Adiós, Baili Chenfeng.

Cuando divisó vagamente el caballo blanco que le presentaban, la sorpresa en sus ojos se transformó instantáneamente en alegría.

Sabía que te gustaría, así que lo compré porque sabía que te gustaría. Pero después de ver tu reacción, empecé a arrepentirme y me eché atrás.

Soy una persona inconstante, que traiciona tu profundo afecto. Nuestro destino era fuerte, pero nuestras bendiciones eran efímeras; estaba destinado a terminar trágicamente.

Adiós, Baili Chenfeng.

Apenas pude distinguir aquellos ojos, negros como la tinta. Me miraban fijamente, preguntando, palabra por palabra: «Señorita Wind, ¿por qué es usted?».
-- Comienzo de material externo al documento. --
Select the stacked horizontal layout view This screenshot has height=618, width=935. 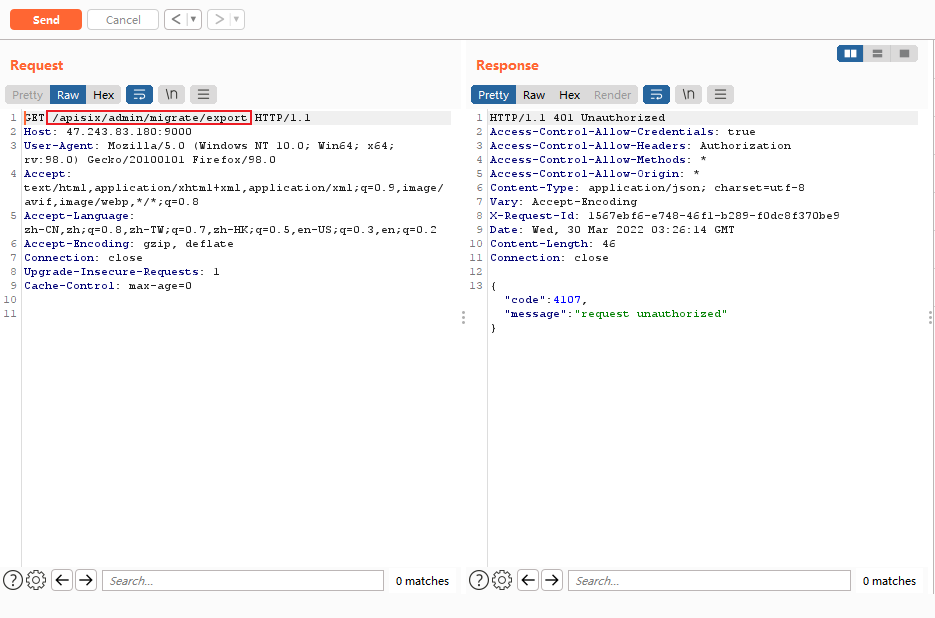[x=877, y=53]
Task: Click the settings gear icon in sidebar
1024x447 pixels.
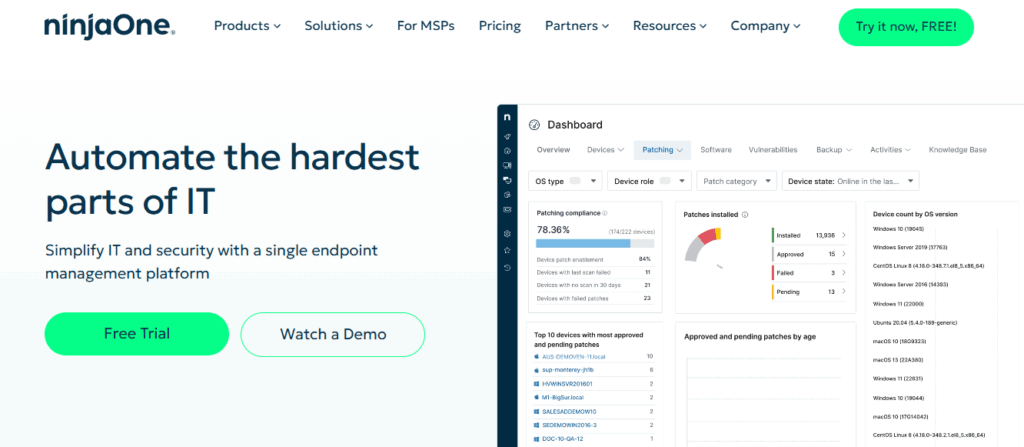Action: tap(507, 234)
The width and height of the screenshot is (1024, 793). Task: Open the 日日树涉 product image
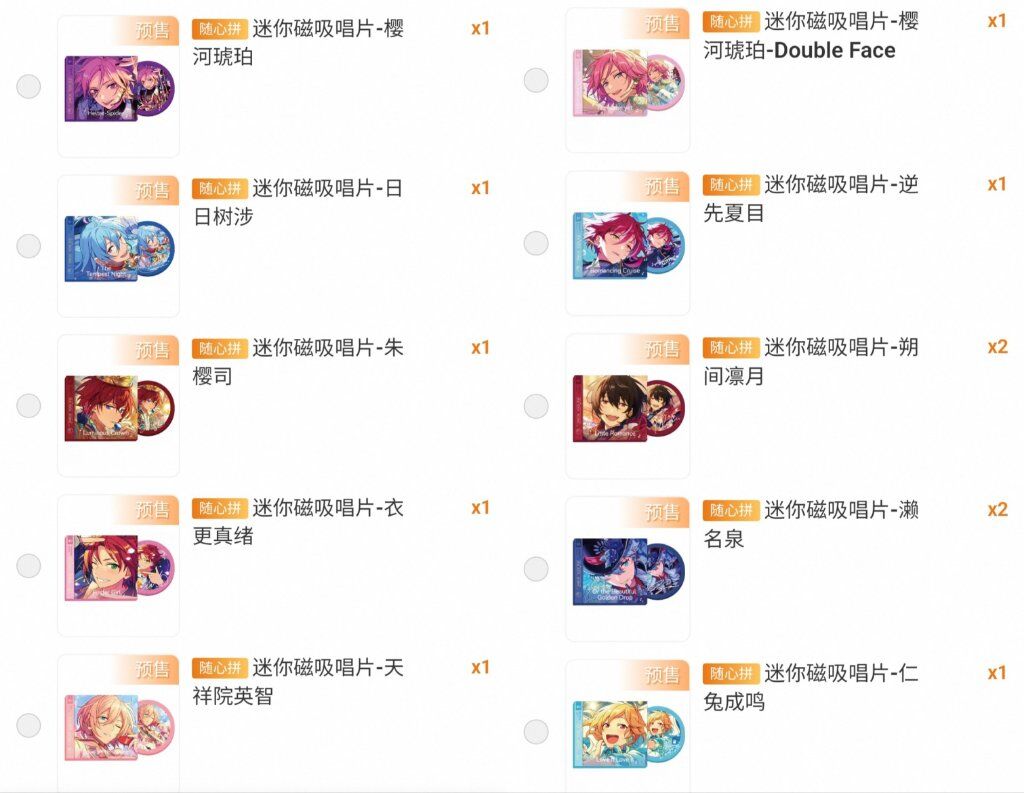pos(118,248)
¿Por qué yo? ¿Y por qué tú?

Entre nosotros, ¿quién cometió el error que finalmente condujo a este resultado?

Soy feliz. Me preguntas si soy feliz, ¿cómo puedo responderte? ¿Qué puedo decir?

Adiós, Baili Chenfeng.

Nunca... volveré... a ver...

Las llamas se extinguieron ante mí, y los jinetes de hierro me miraron fijamente, cada uno con una expresión de extrema conmoción.

Me desconcertaron sus miradas y no pude evitar preguntar: "¿Qué están mirando?".

Uno de ellos susurró: "Mayordomo jefe, usted..."

El jefe de equipo tosió incómodamente varias veces, luego sacó un pañuelo del bolsillo y me lo ofreció. Instintivamente me toqué la cara y noté que estaba húmeda al tacto.

¿Estoy llorando? No me extraña que me miraran así; hasta Feng Qiansu puede llorar.

Debería haber estado furioso, pero me quedé allí, paralizado, completamente indefenso. Este incendio no solo se llevó al hombre de negro con cabello negro, sino también mi último vestigio de autocontrol y mi tendencia a decir una cosa y pensar otra.

Sí, lloré.

Baili Chenfeng, me preguntaste si era feliz, y ahora te respondo que no, no soy feliz.

Nunca he sido feliz.

Volumen 1, Capítulo 8: Luchando por seguir adelante (1)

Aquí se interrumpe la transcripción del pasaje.